Células epiteliais humanas foram isolados com sucesso a partir de uma variedade de ambos os tecidos doentes e não doentes no corpo humano, incluindo: 15 pulmão, de mama 16, 17 intestino delgado, cólon 18, 19 da bexiga e do esófago 20. É importante notar que as células humanas primárias têm um número finito de passagens em que o fenótipo é mantida 21, 22. Infelizmente, isto significa que o número de células necessário para a investigação da doença ou para semear um andaime engenhariapara o implante não pode ser alcançado. Portanto, as novas técnicas são necessários para expandir células do paciente enquanto ainda mantém um fenótipo epitelial. Reprogramação condicional de células epiteliais normais e cancerosos utilizando células alimentadoras e inibidor ROCHA foi descrito em 2012 por Liu et al. 2 3. Esta técnica foi utilizada para expandir células epiteliais cancerosas obtidos a partir de biópsias de câncer de próstata e de mama, utilizando células de alimentação irradiadas, inibidor ROCHA e médias reprogramação condicional. O objetivo era gerar células suficientes para ensaios in vitro, como o rastreio de drogas. Esta técnica é capaz de se expandir células epiteliais indefinidamente por "reprogramar" as células para um tronco ou progenitoras estado semelhante, que é altamente proliferativo. Foi demonstrado que estas células são não-tumorigénico e não possuem a capacidade para formar teratomas 23, 24. Além disso, nenhumanomalias cromossómicas ou manipulações genéticas estavam presentes após passaging estas células em cultura usando esta técnica 23, 24. Mais importante ainda, essas células só são capazes de se diferenciar em células do tipo nativo de interesse. Portanto, esta técnica oferece um grande reservatório de células epiteliais específicos do paciente para investigação da doença ou engenharia de tecidos sem a necessidade de imortalização.

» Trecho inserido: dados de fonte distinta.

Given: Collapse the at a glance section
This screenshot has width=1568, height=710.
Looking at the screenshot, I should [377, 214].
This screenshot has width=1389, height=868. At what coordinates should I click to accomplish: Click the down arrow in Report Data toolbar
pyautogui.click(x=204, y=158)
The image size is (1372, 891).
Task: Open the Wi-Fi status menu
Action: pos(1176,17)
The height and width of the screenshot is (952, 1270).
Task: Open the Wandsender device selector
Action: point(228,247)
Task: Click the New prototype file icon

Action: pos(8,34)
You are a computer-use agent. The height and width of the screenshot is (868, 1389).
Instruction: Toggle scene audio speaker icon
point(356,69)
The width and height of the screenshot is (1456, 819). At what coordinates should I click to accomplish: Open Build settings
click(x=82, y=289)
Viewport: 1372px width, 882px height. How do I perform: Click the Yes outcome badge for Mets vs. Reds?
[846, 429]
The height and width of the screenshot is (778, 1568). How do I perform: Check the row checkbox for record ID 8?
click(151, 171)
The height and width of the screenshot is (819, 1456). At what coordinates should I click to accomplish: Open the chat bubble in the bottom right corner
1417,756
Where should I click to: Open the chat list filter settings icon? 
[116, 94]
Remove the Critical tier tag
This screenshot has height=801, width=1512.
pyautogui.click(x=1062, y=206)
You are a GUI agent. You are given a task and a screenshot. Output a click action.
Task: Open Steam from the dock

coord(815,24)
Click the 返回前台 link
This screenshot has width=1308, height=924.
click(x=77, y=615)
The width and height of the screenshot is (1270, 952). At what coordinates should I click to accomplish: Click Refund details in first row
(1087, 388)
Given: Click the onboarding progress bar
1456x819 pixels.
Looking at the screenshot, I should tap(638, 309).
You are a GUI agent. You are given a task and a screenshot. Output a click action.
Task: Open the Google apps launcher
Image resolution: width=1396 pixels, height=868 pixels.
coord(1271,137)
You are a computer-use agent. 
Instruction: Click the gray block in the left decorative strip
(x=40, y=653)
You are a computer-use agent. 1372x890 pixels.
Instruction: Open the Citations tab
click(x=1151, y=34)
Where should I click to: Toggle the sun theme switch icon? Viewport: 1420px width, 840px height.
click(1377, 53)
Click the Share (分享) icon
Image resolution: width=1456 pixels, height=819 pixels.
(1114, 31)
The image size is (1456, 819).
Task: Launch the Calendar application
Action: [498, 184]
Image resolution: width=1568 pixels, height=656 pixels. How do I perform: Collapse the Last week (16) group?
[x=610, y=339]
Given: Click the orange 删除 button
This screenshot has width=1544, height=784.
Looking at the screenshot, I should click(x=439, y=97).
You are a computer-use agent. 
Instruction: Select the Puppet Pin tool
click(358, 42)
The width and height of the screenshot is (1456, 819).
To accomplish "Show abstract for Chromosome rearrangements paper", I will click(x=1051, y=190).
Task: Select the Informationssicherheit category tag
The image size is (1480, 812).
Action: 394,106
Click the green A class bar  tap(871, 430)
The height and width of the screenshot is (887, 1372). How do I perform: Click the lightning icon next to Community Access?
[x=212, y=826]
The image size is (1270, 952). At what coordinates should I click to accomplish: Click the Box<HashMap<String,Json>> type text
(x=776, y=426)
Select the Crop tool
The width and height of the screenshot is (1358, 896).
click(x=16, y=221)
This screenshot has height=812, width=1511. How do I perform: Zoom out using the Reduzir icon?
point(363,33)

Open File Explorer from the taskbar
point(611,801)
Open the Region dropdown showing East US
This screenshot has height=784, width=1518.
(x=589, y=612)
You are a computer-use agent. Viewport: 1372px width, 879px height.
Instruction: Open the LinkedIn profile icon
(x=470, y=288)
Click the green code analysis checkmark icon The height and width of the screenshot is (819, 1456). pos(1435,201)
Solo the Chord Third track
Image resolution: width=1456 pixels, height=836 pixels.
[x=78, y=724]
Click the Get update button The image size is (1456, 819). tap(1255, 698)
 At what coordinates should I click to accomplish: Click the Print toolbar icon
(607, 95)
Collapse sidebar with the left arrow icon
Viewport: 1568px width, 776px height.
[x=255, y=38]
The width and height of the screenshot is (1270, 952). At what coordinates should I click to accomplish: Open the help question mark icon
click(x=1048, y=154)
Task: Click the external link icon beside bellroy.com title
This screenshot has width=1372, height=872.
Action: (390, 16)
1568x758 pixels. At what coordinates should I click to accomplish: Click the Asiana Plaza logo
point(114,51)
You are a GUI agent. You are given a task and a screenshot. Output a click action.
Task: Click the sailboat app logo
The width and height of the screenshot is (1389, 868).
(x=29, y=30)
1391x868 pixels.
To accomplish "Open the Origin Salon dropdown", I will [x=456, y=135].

A obtenção de tecido epitelial de um órgão específico, a fim de estudar processos de doença é muitas vezes limitada e nem sempre é possível, devido ao risco de paciente. Para os pacientes que sofrem de doença ou defeitos esofágico, recuperação endoscópica biópsia é uma abordagem minimamente invasiva para a obtenção de tecido epitelial que podem ser dissociados e condicionalmente reprogramadas de modo a proporcionar uma fonte de células indefinida que é específico para a mucosa do esófago que do paciente. Isso, então, permite estudos in vitrodas células epiteliais para avaliar os processos de doença e tela para potenciais agentes terapêuticos. Um processo de doença que poderiam beneficiar grandemente de esta abordagem é esofagite eosinofílica, que tem sido descrita como doença alérgica do esófago 8. Testes de alergia, bem como abordagens terapêuticas poderiam ser avaliada in vitro utilizando as próprias células epiteliais do paciente e estes dados podem então ser transmitida para o médico assistente para desenvolver planos de tratamento individualizado. A técnica de reprogramação condicional em conjunto com a obtenção de biópsias endoscópicas de pacientes pediátricos oferece a capacidade de expandir as células epiteliais do esôfago normais por tempo indeterminado a partir de qualquer paciente. Esta fonte de células poderiam, portanto, ser agrupado em conjunto com andaimes natural ou sintética para fornecer uma opção cirúrgica específica para cada paciente por defeitos, doença ou trauma. Ter um número de celular por tempo indeterminado ajudaria engenharia construções de esôfago que possuem uma completamente reseededlúmen com células epiteliais esofágicas, a fim de ajudar a facilitar a regeneração dos tipos de células restantes.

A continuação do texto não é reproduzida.